- Given problem:
Rewrite all the entries below, putting "Screen size" wherever "Screen dimensions" appears and keeping everything else unchanged.
· · ·
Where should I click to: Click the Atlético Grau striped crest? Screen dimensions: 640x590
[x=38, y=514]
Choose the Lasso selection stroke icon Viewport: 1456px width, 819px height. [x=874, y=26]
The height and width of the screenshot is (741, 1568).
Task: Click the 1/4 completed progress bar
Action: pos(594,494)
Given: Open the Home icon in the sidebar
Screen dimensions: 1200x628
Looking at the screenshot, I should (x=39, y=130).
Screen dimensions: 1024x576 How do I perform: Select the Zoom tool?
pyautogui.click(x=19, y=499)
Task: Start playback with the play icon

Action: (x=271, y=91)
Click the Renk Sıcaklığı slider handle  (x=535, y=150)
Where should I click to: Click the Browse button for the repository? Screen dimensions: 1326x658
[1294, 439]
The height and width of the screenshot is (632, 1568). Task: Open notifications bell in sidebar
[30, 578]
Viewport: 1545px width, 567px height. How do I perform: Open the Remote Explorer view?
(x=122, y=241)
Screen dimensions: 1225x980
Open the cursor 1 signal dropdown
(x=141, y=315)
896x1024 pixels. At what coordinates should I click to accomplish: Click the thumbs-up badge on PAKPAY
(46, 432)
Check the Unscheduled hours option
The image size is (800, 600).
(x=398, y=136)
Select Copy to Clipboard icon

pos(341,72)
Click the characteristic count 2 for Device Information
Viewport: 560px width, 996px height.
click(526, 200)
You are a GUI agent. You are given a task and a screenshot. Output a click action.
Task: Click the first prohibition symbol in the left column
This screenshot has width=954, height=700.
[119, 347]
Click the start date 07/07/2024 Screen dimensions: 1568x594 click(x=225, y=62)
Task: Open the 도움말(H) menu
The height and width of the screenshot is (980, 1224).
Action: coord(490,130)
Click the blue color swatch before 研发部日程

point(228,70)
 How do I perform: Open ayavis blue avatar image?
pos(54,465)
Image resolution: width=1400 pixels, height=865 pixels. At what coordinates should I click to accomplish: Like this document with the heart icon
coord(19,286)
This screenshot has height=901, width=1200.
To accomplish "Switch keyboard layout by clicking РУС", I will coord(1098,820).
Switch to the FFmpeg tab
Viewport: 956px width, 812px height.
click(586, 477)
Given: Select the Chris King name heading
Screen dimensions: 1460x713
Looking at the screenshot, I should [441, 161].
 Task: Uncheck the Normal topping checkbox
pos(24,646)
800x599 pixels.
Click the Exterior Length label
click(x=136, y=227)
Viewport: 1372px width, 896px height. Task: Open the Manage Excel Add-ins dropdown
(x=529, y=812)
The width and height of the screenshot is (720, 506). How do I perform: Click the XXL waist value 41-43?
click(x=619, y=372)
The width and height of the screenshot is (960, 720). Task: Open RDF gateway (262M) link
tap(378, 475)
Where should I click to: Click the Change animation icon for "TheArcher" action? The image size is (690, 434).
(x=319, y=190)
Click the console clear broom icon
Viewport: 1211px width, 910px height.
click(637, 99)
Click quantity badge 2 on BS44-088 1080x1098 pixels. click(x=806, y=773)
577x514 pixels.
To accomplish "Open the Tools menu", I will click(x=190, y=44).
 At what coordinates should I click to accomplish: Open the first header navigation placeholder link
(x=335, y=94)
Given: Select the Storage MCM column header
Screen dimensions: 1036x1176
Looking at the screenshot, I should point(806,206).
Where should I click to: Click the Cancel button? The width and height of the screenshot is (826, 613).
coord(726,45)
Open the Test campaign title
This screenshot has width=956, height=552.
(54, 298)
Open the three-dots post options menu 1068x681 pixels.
· · ·
- Finished task:
Where should I click to: Click the Atlético Grau striped crest? Screen size: 640x590
[x=38, y=514]
Choose the Lasso selection stroke icon Viewport: 1456px width, 819px height. [x=874, y=26]
The height and width of the screenshot is (741, 1568).
Task: Click the 1/4 completed progress bar
Action: pos(594,494)
Given: Open the Home icon in the sidebar
Screen size: 1200x628
Looking at the screenshot, I should (x=39, y=130).
Screen size: 1024x576 How do I perform: Select the Zoom tool?
pyautogui.click(x=19, y=499)
Task: Start playback with the play icon

Action: (x=271, y=91)
Click the Renk Sıcaklığı slider handle  (x=535, y=150)
Where should I click to: Click the Browse button for the repository? Screen size: 1326x658
[1294, 439]
The height and width of the screenshot is (632, 1568). Task: Open notifications bell in sidebar
[30, 578]
Viewport: 1545px width, 567px height. How do I perform: Open the Remote Explorer view?
(x=122, y=241)
Screen size: 1225x980
Open the cursor 1 signal dropdown
(x=141, y=315)
896x1024 pixels. At what coordinates should I click to accomplish: Click the thumbs-up badge on PAKPAY
(46, 432)
Check the Unscheduled hours option
The image size is (800, 600).
(x=398, y=136)
Select Copy to Clipboard icon

pos(341,72)
Click the characteristic count 2 for Device Information
Viewport: 560px width, 996px height.
click(526, 200)
You are a GUI agent. You are given a task and a screenshot. Output a click action.
Task: Click the first prohibition symbol in the left column
This screenshot has width=954, height=700.
[119, 347]
Click the start date 07/07/2024 Screen size: 1568x594 click(x=225, y=62)
Task: Open the 도움말(H) menu
The height and width of the screenshot is (980, 1224).
Action: coord(490,130)
Click the blue color swatch before 研发部日程

point(228,70)
 How do I perform: Open ayavis blue avatar image?
pos(54,465)
Image resolution: width=1400 pixels, height=865 pixels. At what coordinates should I click to accomplish: Like this document with the heart icon
coord(19,286)
This screenshot has height=901, width=1200.
To accomplish "Switch keyboard layout by clicking РУС", I will coord(1098,820).
Switch to the FFmpeg tab
Viewport: 956px width, 812px height.
click(586, 477)
Given: Select the Chris King name heading
Screen size: 1460x713
Looking at the screenshot, I should [441, 161].
 Task: Uncheck the Normal topping checkbox
pos(24,646)
800x599 pixels.
Click the Exterior Length label
click(x=136, y=227)
Viewport: 1372px width, 896px height. Task: Open the Manage Excel Add-ins dropdown
(x=529, y=812)
The width and height of the screenshot is (720, 506). How do I perform: Click the XXL waist value 41-43?
click(x=619, y=372)
The width and height of the screenshot is (960, 720). Task: Open RDF gateway (262M) link
tap(378, 475)
Where should I click to: Click the Change animation icon for "TheArcher" action? The image size is (690, 434).
(x=319, y=190)
Click the console clear broom icon
Viewport: 1211px width, 910px height.
click(637, 99)
Click quantity badge 2 on BS44-088 1080x1098 pixels. click(x=806, y=773)
577x514 pixels.
To accomplish "Open the Tools menu", I will click(x=190, y=44).
 At what coordinates should I click to accomplish: Open the first header navigation placeholder link
(x=335, y=94)
Given: Select the Storage MCM column header
Screen size: 1036x1176
Looking at the screenshot, I should point(806,206).
Where should I click to: Click the Cancel button? The width and height of the screenshot is (826, 613).
coord(726,45)
Open the Test campaign title
This screenshot has width=956, height=552.
(54, 298)
Open the three-dots post options menu 1068x681 pixels.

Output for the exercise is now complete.